Major facilitator superfamily (MFS) of secondary transporters consists of three classes of proteins: symporters, uniporters, and antiporters. Despite such diverse functions, MFS transporters are believed to undergo similar conformational changes within their distinct transport cycles. While the similarities between conformational changes are noteworthy, the differences are also important since they could potentially explain the distinct functions of symporters, uniporters, and antiporters. We have performed a variety of equil., non-equil., biased, and unbiased all-atom mol. dynamics (MD) simulations of bacterial proton-coupled oligopeptide transporter GkPOT, human glucose transporter 1 (GLUT1), and bacterial glycerol-3-phosphate transporter (GlpT), representing the symporters, uniporters, and antiporters, resp.

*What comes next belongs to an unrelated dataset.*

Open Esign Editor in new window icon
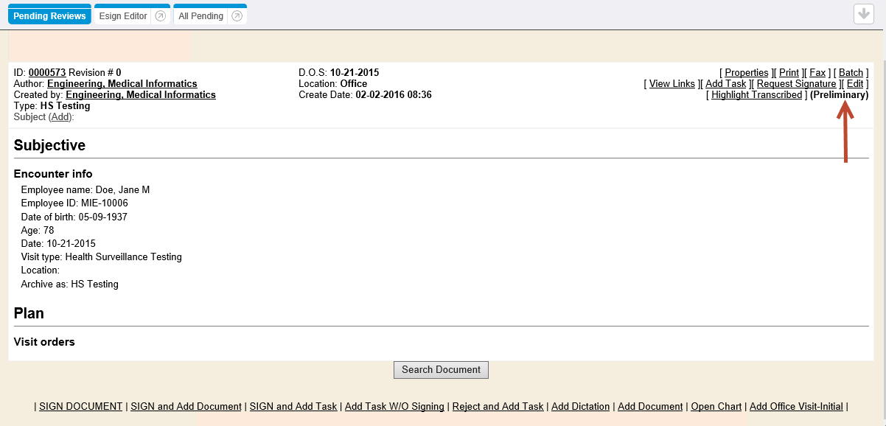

The simulations are specifically performed to compare the similarities and differences of the conformational dynamics of three different classes of transporters in their apo states and thus do not necessarily capture the entire transport mechanism. However, our results suggest very similar conformational transition pathwyas with substantially different energetics. The obsd. conformational transition pathways involve interbundle salt-bridge formation/disruption events coupled with the orientational changes of transmembrane (TM) helixes, specifically the TM helixes 1 and 7 on the one hand and the TM helixes 5 and 11, on the other hand. These coupled chemomech. events result in an alternation in the accessibility of binding site at the cyto- vs periplasmic (or intra- vs extracellular) gates. Interestingly, we observe multiple state transitions between the inward- and outward-facing states of GLUT1 within our microsecond-long equil. simulations, while the observation of the state transitions requires enhanced sampling techniques in GkPOT and GlpT simulations. The energy barrier assocd. with the inward- to outward-facing transition is significantly higher in the antiporter (GlpT) relative to symporter (GkPOT) in our apo simulations. This differential behavior in terms of energetics explains the difference in the function of uni-, anti-, and symporters in the MFS superfamily of transporters.